It has been a lovely spring; not too hot and some wonderful sunny days. Looking for some blossoms and classic architecture, last Sunday I took a quick jaunt down to Washington DC to walk Embassy Row and Dupont Circle. DC always delivers for eclectic architecture walks; the city is a treasure trove of fabulous facades and exceptional urban scale. A Sunday is best as the traffic is very light. Some highlights; let’s start with a whopper of a building. This is the Beaux Arts masterpiece Cosmos Club by architects Carrère & Hastings:
This incredible building is the former estate of Mary Scott Townsend, completed in 1901. The architects are famous for the New York Public Library and many other important American buildings. Carrère & Hastings were a very successful firm, focusing on commercial buildings in the Beaux Arts style. This property was acquired by the Cosmos club – dedicated to “The advancement of its members in science, literature and art” – in 1952. The address is 2121 Massachusetts Avenue NW.
A pair of typical DC row houses. This facade is fairly consistent throughout the city, very often in brick and sometimes stone. The house to the left would have been painted at one time, which is fairly common and gives the street scape an eclectic feel. The most noteworthy (and completely typical) feature is the square breakfront; DC row houses employ a sculptured facade almost by rule.

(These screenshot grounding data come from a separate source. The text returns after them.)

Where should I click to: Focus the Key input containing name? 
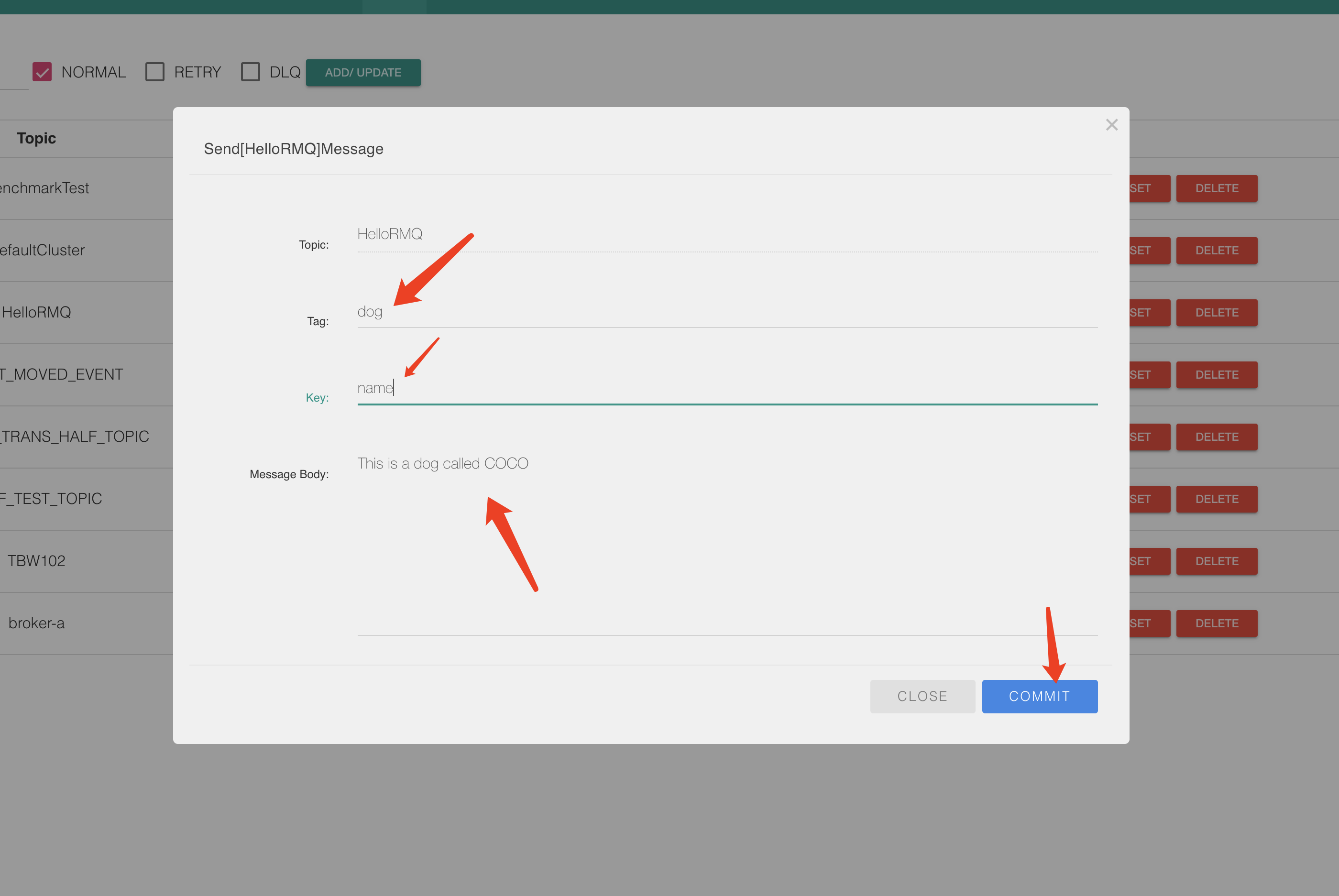click(x=726, y=389)
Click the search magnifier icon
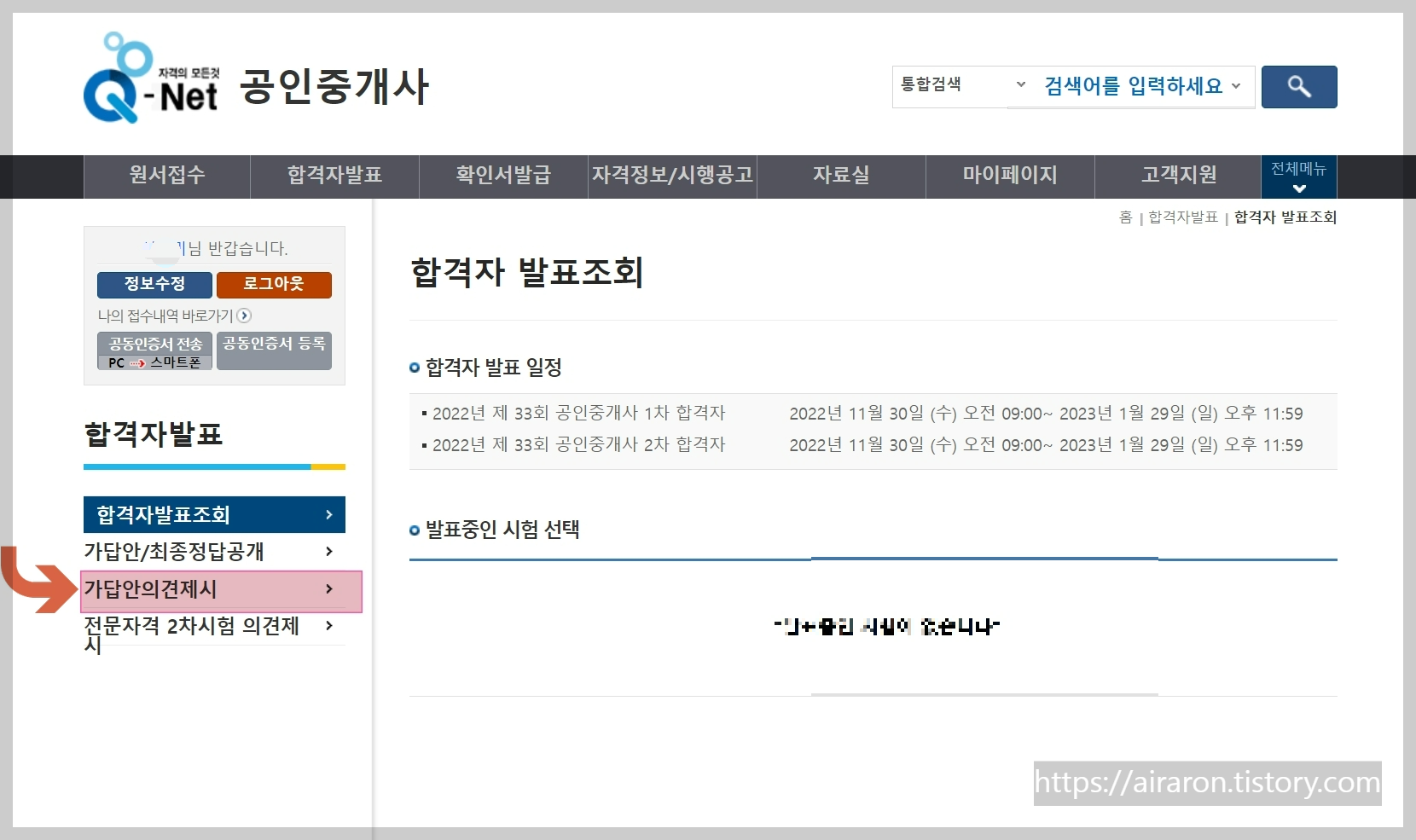 1297,86
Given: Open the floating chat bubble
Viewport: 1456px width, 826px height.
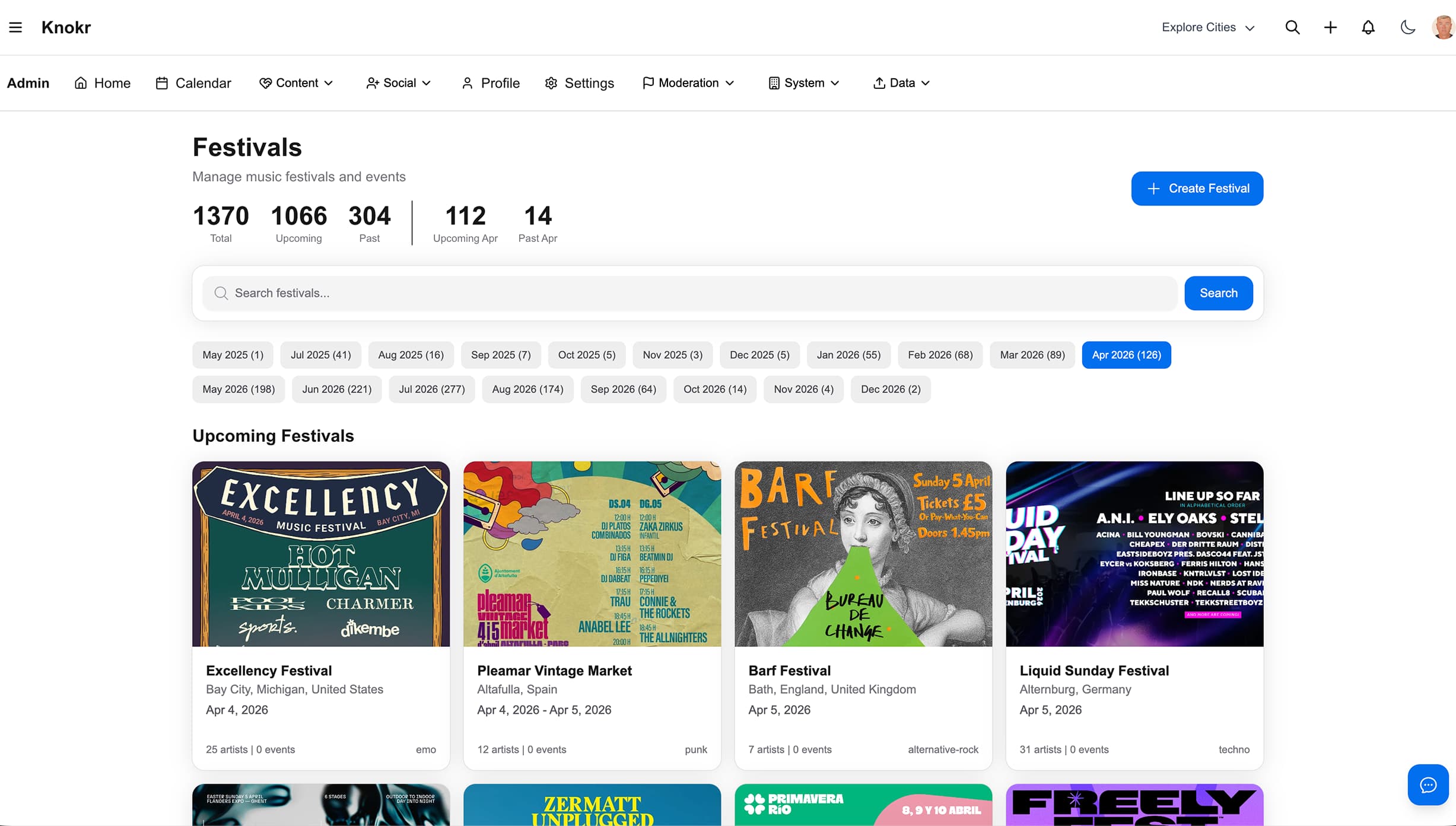Looking at the screenshot, I should tap(1428, 784).
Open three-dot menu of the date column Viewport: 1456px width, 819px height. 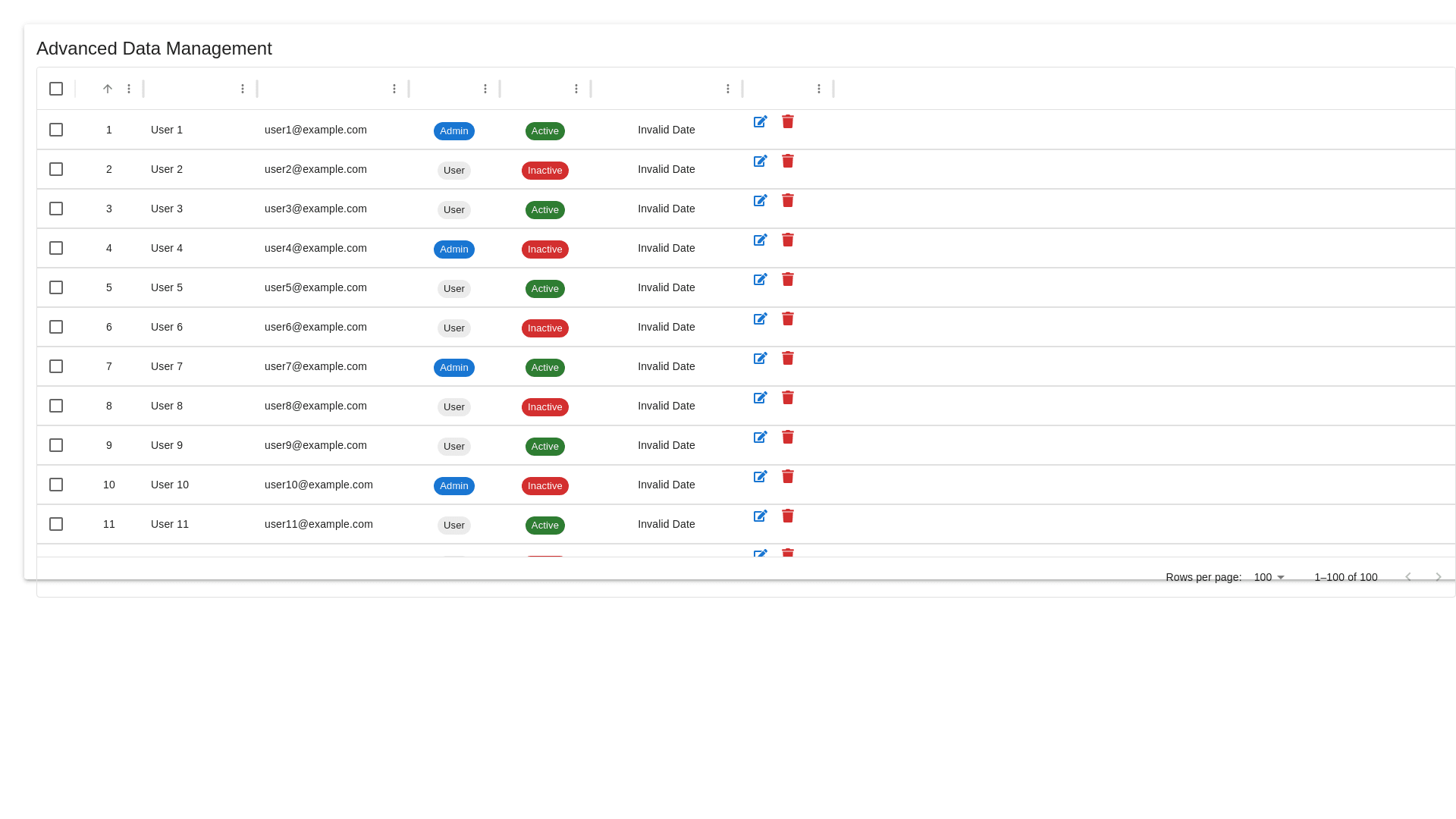click(x=728, y=89)
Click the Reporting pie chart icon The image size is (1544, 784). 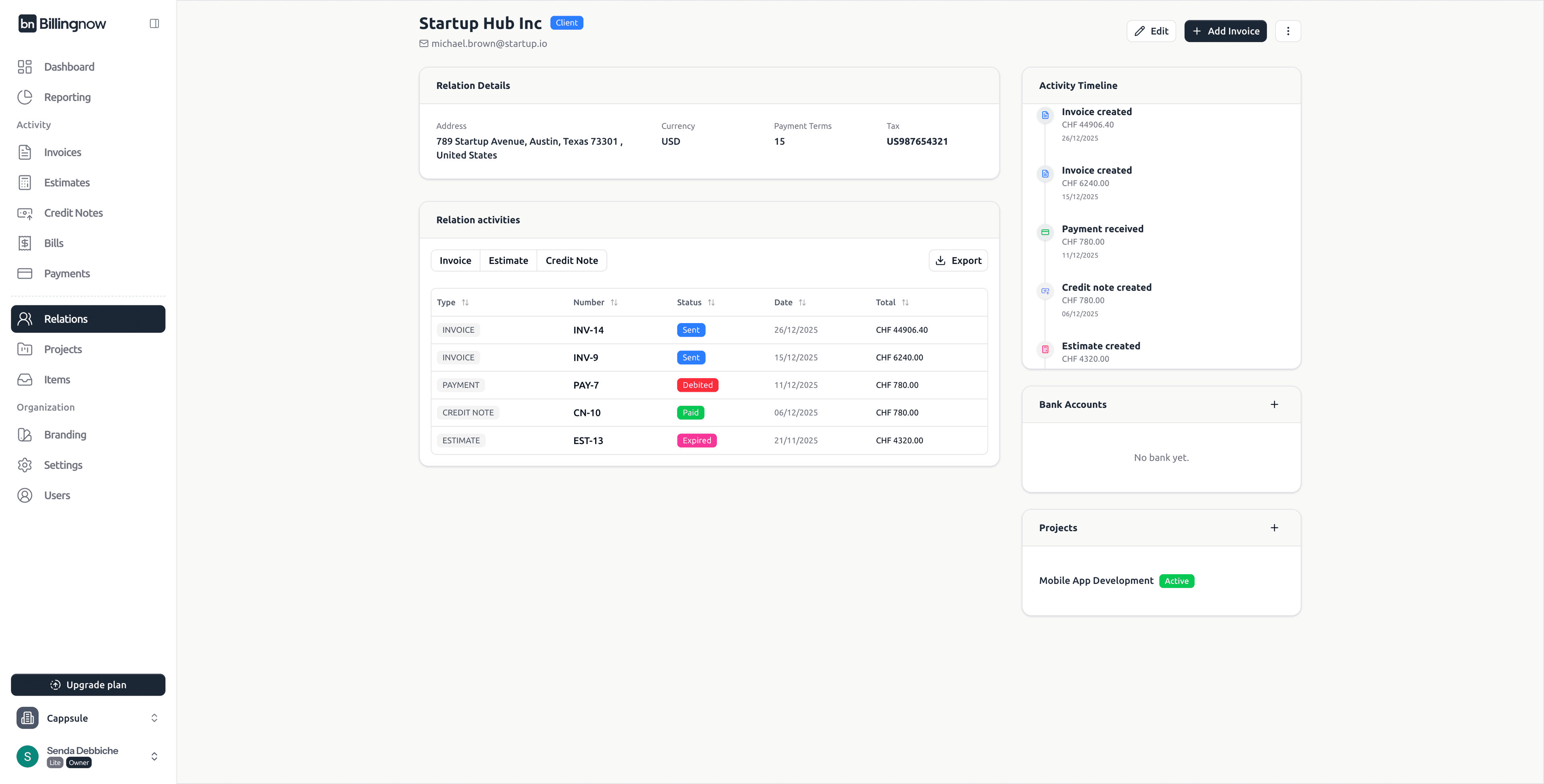point(25,97)
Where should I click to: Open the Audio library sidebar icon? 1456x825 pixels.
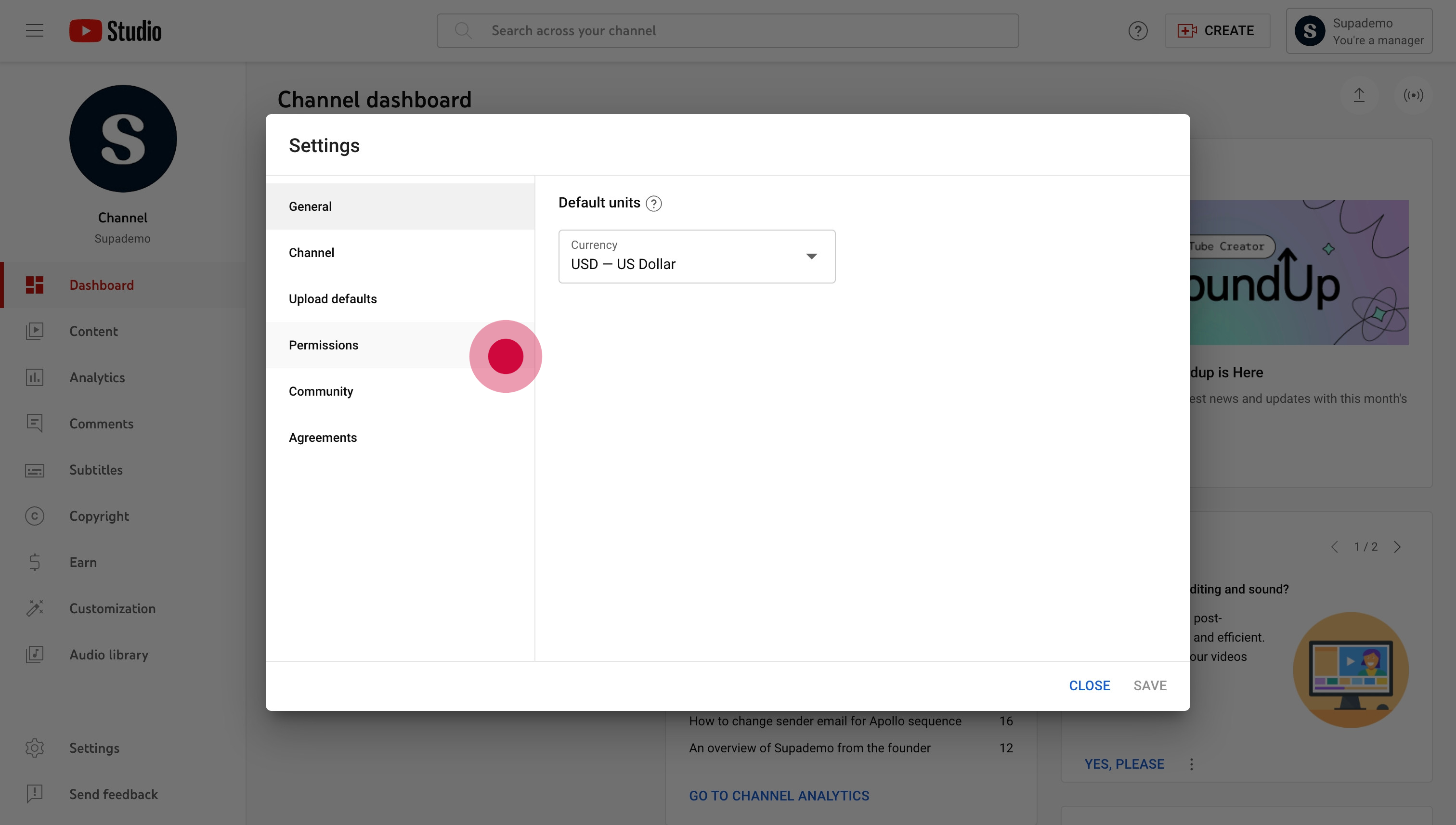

Walking back to Dupont, here is a typical row of residential/commercial buildings from the early 20th century. Note the eclectic range of styles – this is a fairly typical block of commercial development and the pastiche of style is a never-ending delight.
Across the street is the Washington Club, originally the Patterson House, designed by icon Stanford White in 1901. This Italianate mansion was the scene of some bizarre politics during WWII, as Cissy Patterson, heir to her father’s Chicago Tribune fortune, waged an editorial attack on FDR throughout the war years. The only mansion left on the circle, it looks a little lonely and the siting seems a bit odd today. Even so, a nice sunny morning and any Stanford White building will get my undivided attention.
And finally, on my way back to the railroad (when rain began to fall), a detail of Daniel Burnham’s fabulous Union Station. This is the “knuckle” arcade between the main waiting room and the former – now shops – concourse room. The detail of this building is astounding.
I used to live 3 blocks from Union Station, and would walk in and around it most days. Completed in 1908, it is a massive complex – not exactly pretty – but impressive nonetheless. Daniel Burnham was the “art director” of the World’s Columbian Exposition in 1893, the famous world’s fair in Chicago that introduced the “White City” and celebrated the 400th anniversary of Columbus’ discovery of the western continents. The fair, and this building, were a riot of Beaux Arts white marble monumental architecture. I used to sketch in and out of this building, and it has inspired some details of my own, and a collection of architectural hardware that I designed for Amerock in 2003.
So, just a quick Sunday’s walk and some highlights of DC in the springtime. I return to the capitol several times during the year (it is the next city south of my home), so look for more Washington DC architecture in the months to come.